I have two Nahuatl-English dictionaries. One is compact, palm-sized but thick, and is modern and practical. The other is Bierhorst’s old dictionary that grew out of the translations of Cantares Mexicanos, the epic poem of the Nahua people written in glyphs and paintings on folios of folded amate paper the color of white clay.
Some days I don’t feel like working on the manuscript so I read my two Nahuatl dictionaries for coded messages that may inspire me to write. It is possible to do a great deal with a language we don’t speak or understand, as long as we freely employ our imaginations and have access to good dictionaries. Today as I browsed through the a’s and the c’s (Nahuatl has no b), my eyes were attracted to the Nahuatl words that appear to me to be onomatopoeic; but I also look for rhyme or the repetition of sounds in a single word. I used the “ca” sound of Nahuatl to write my rain cloud spell awhile back, so I started with “ca” again.
“Ca” means because of you.
“Cacahtli” means water dweller with a loud croak.
“Cacacuicatl” means toad song.
“Quiahuitl” means rain.
“Oquiah” means it rained.
“Ehecaquiahuit” and “yehyecaquiahuitl” both mean rainstorm.
Are the “Eh” and “Yehye” sounds before the word for rain intended to be exclamatory or prayerful?
“Quiahuatl” means rainwater.
Just after I wrote down the list of words in Nahuatl and English suddenly a white rainstorm arrived out of the southeast with only a little thunder and lightning. White and gray nimbostratus clouds roll over the hills. Now we are in the clouds!
As the huge white rain fell minute after minute, it seemed there might be something about Nahuatl words written in ink on paper that works as a rain cloud spell. I will have to continue to experiment with this.
As I browse in the Nahuatl-English dictionary I also watch for words that are combinations of other words; the Nahuatl word for cloud is “mixtli” the Nahuatl for snake is “coatl” the Nahuatl for tornado is “mixcoatl” but ?
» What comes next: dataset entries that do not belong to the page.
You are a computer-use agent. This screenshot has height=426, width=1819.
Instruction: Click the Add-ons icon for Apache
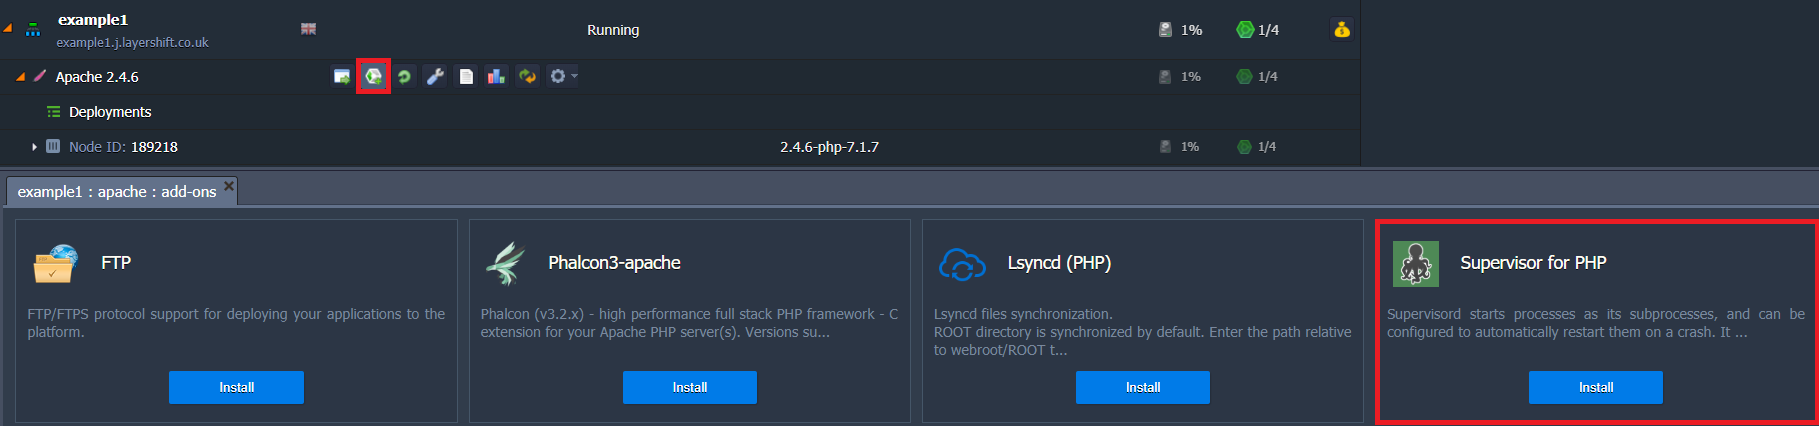point(373,76)
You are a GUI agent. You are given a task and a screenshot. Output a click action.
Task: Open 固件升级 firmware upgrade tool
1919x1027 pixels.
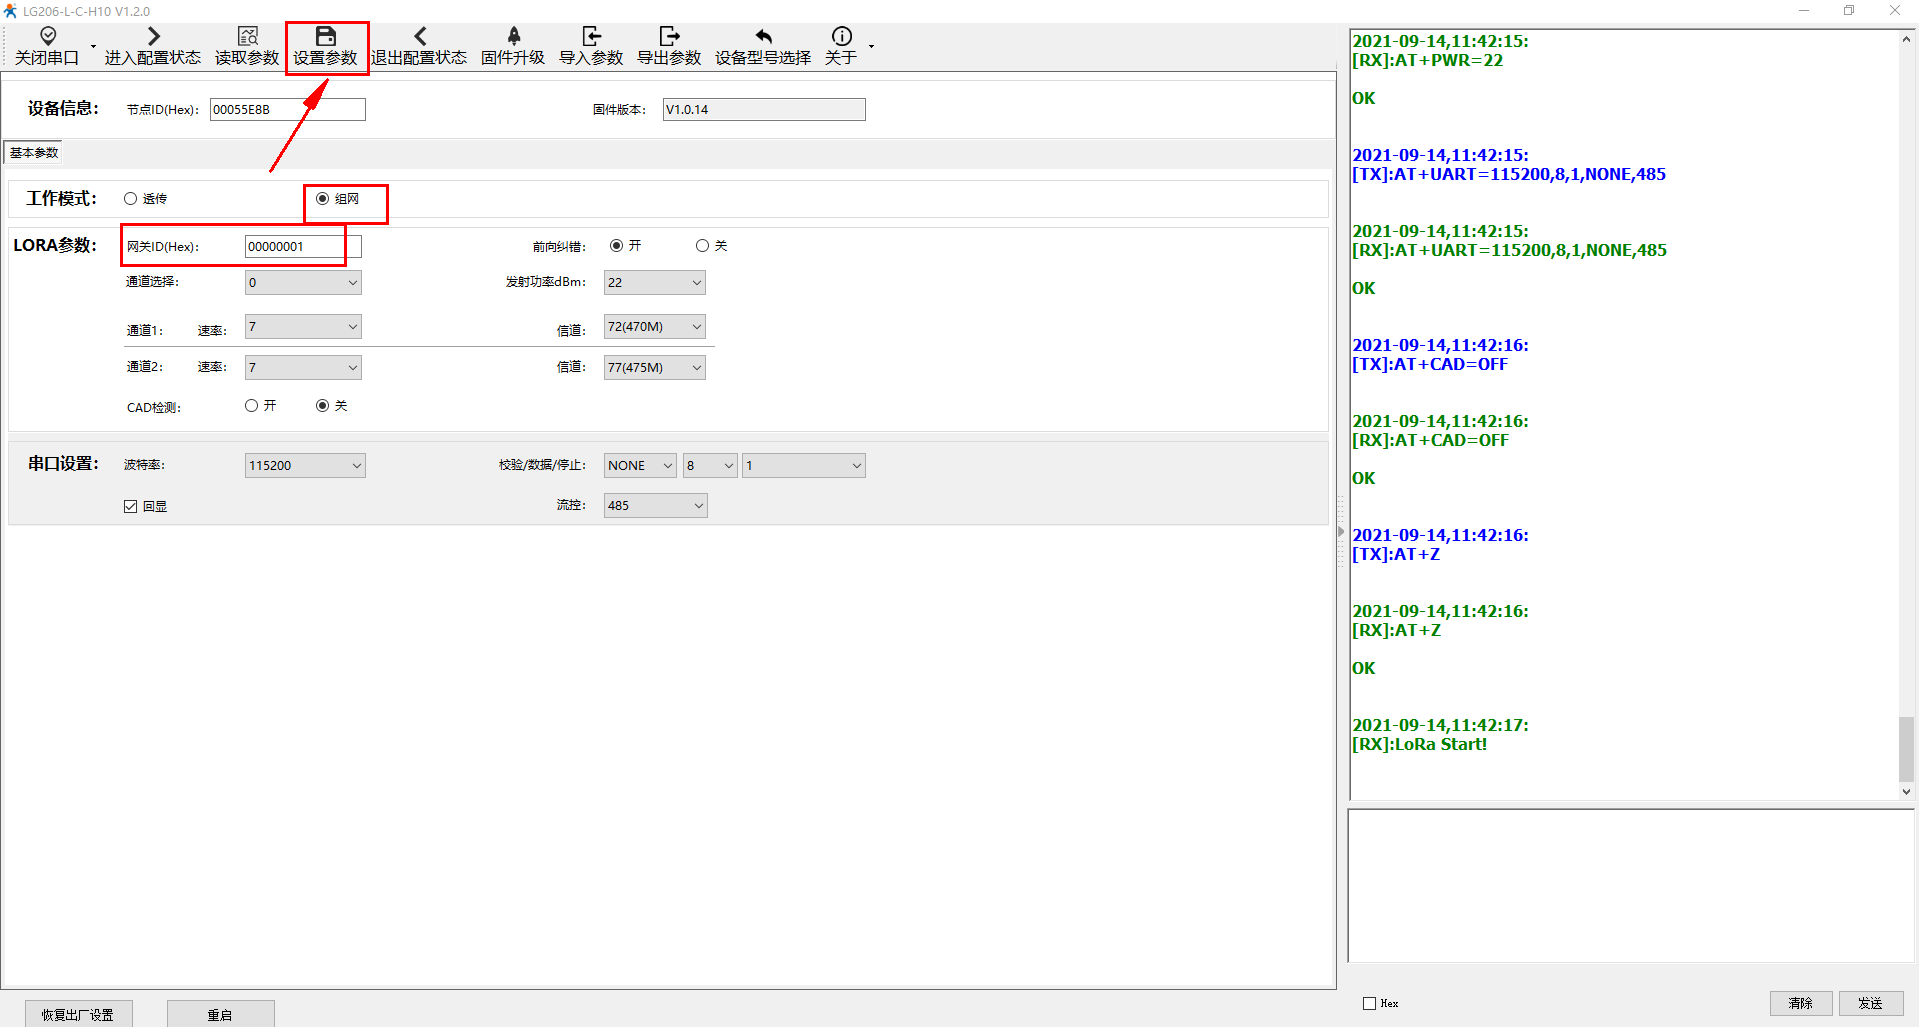tap(513, 37)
??mixcoatl” is also a cloud companion, a ghost warrior or ancestor. “Cuahtilli-n-totolye mochiuh ocelomixcoatl” means: he’s become an eagle, a jaguar, a cloud companion!
The Bierhorst dictionary shows a number of meanings for each word. Often a double meaning refers to the ghost warriors. For example the Nahuatl word “celiya” means to take root, to sprout or to grow green again, but it also means returned ghost warrior. The word “cempohualxochitl” means marigold but also means revenant warrior. It is apparent that many Nahuatl words have a double meaning which links them to ghost warriors so the revenants hold a central position in the Nahua cosmology. Could it be that the revenants are responsible for bringing rain?
“Calli” means house.
“Mixcocacalli” is the House of the Cloud Companions, the dance hall or music room where the ghost singers perform the ghost songs, often in the form of lullabies.
“Ahua conetel!” means Hail little baby and is used by the ghost singers to address the revenants. “Ahuitzotl,” little longed for child, is another term of endearment used to call the revenants.
“Olini” means to stir, to come to life as the ghost warriors do when they arrive on Earth.
“Matlahuah calli” is a pack basket used for carrying the revenants from Paradise to this world.
“Malina” means to be spun or whirled, and refers to the ghost warriors as they emerge from the matlahuah calli.
CHAPTER 45
Another gardening error—fatal for my double white daturas. I misidentified some voracious speckled red bugs as ladybugs. These flying red bugs are the same size and shape as ladybugs and mimic the ladybugs’ red color. They lack the precise black spots of the ladybugs and have instead asymmetrical black splotches. I thought they were a variation of the ladybug.